### Information given
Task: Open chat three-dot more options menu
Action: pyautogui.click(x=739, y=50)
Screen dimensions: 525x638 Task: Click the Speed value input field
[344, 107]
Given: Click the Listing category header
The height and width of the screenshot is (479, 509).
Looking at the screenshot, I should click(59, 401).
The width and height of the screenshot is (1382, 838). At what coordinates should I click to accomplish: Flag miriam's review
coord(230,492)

--

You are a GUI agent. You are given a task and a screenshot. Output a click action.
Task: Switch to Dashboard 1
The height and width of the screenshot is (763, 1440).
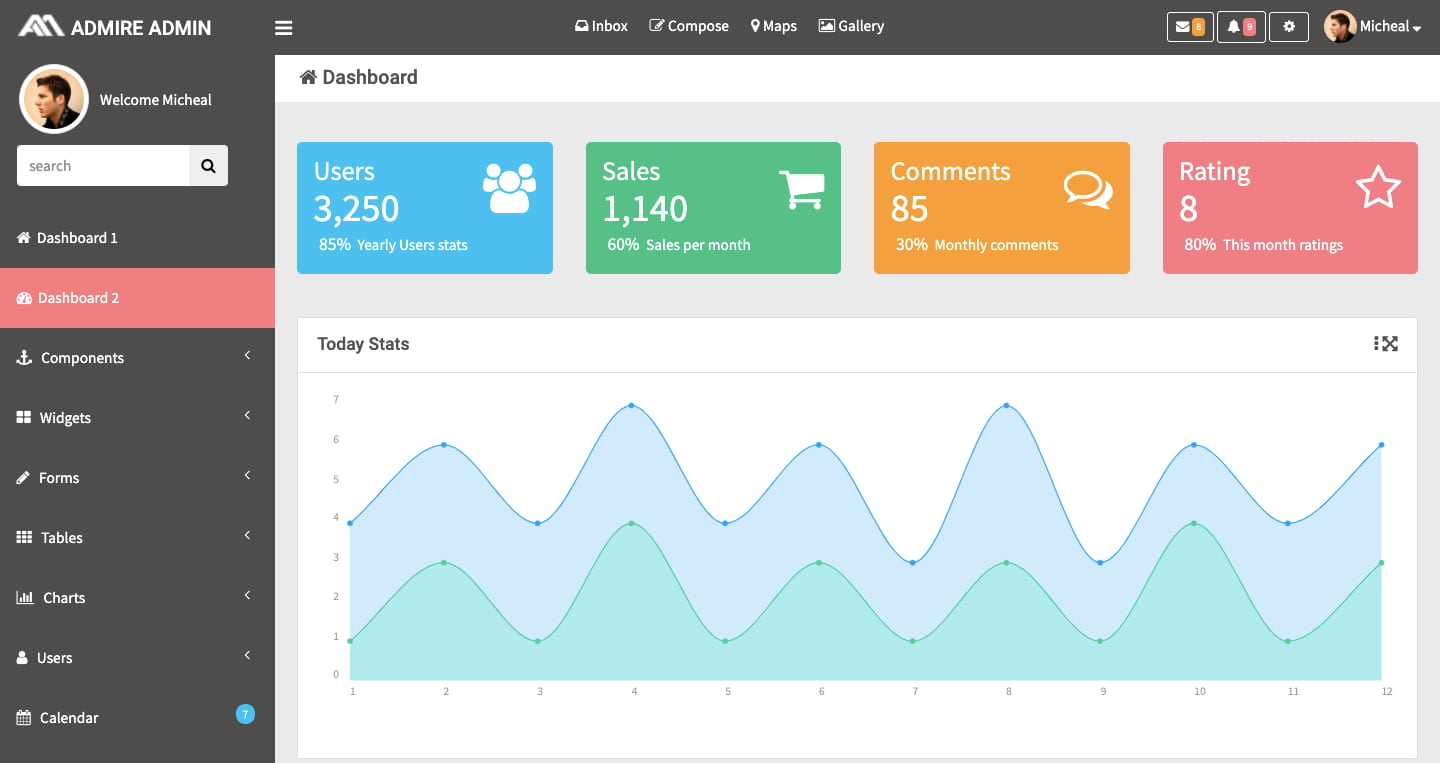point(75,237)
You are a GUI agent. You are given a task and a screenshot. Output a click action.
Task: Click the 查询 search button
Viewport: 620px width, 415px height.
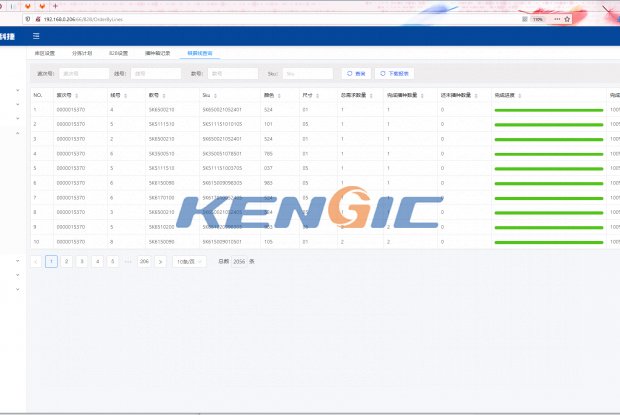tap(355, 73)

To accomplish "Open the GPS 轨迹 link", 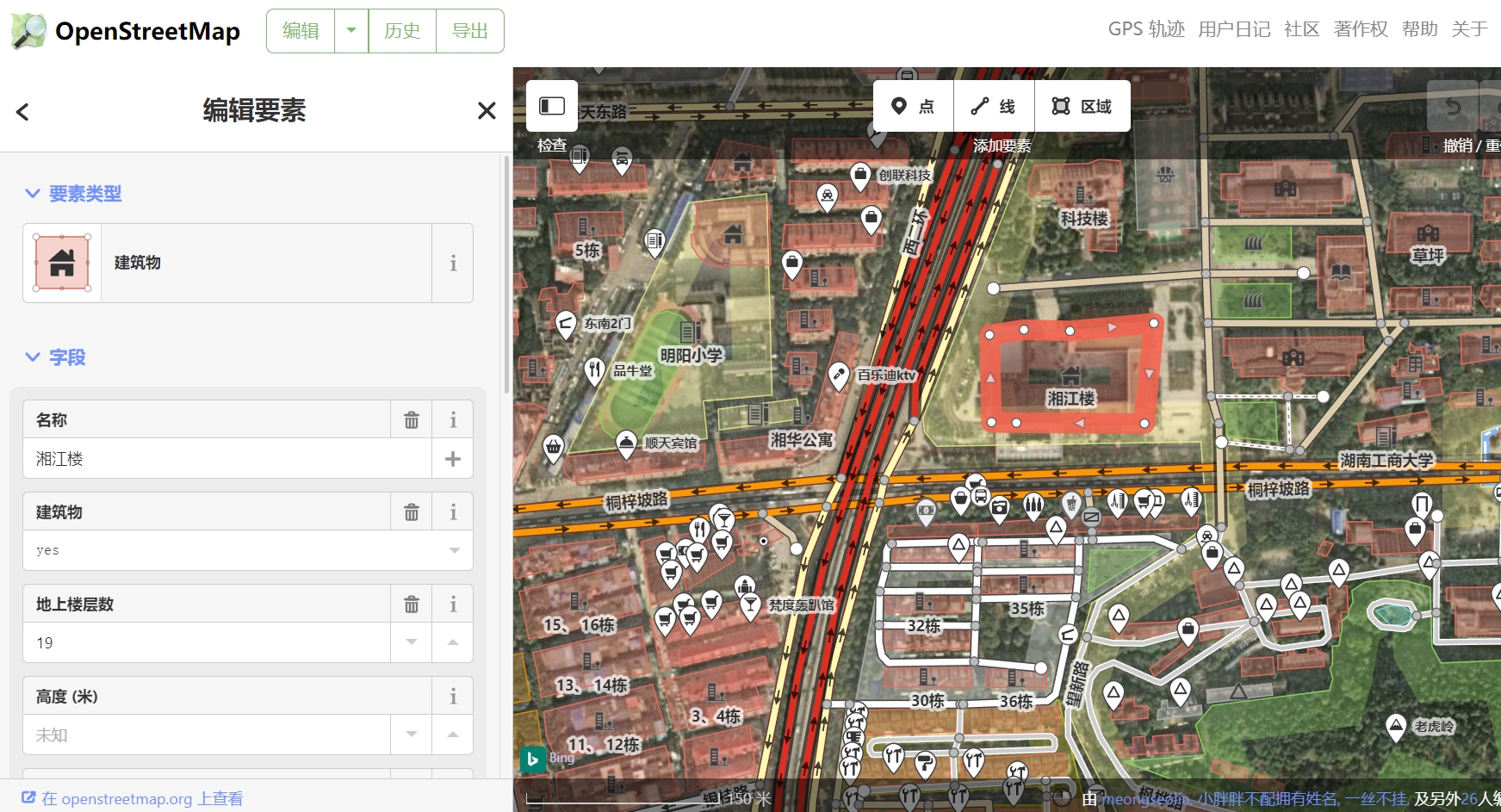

### Task details
Can you give the stretch of the material from the line containing "The width and" through the line containing "coord(230,492)" as a Markdown table with the columns Row and Line text, leaving out any blank lines?

### Expected answer
| Row | Line text |
|---|---|
| 1 | The width and height of the screenshot is (1382, 838). At what coordinates should I click to accomplish: Flag miriam's review |
| 2 | coord(230,492) |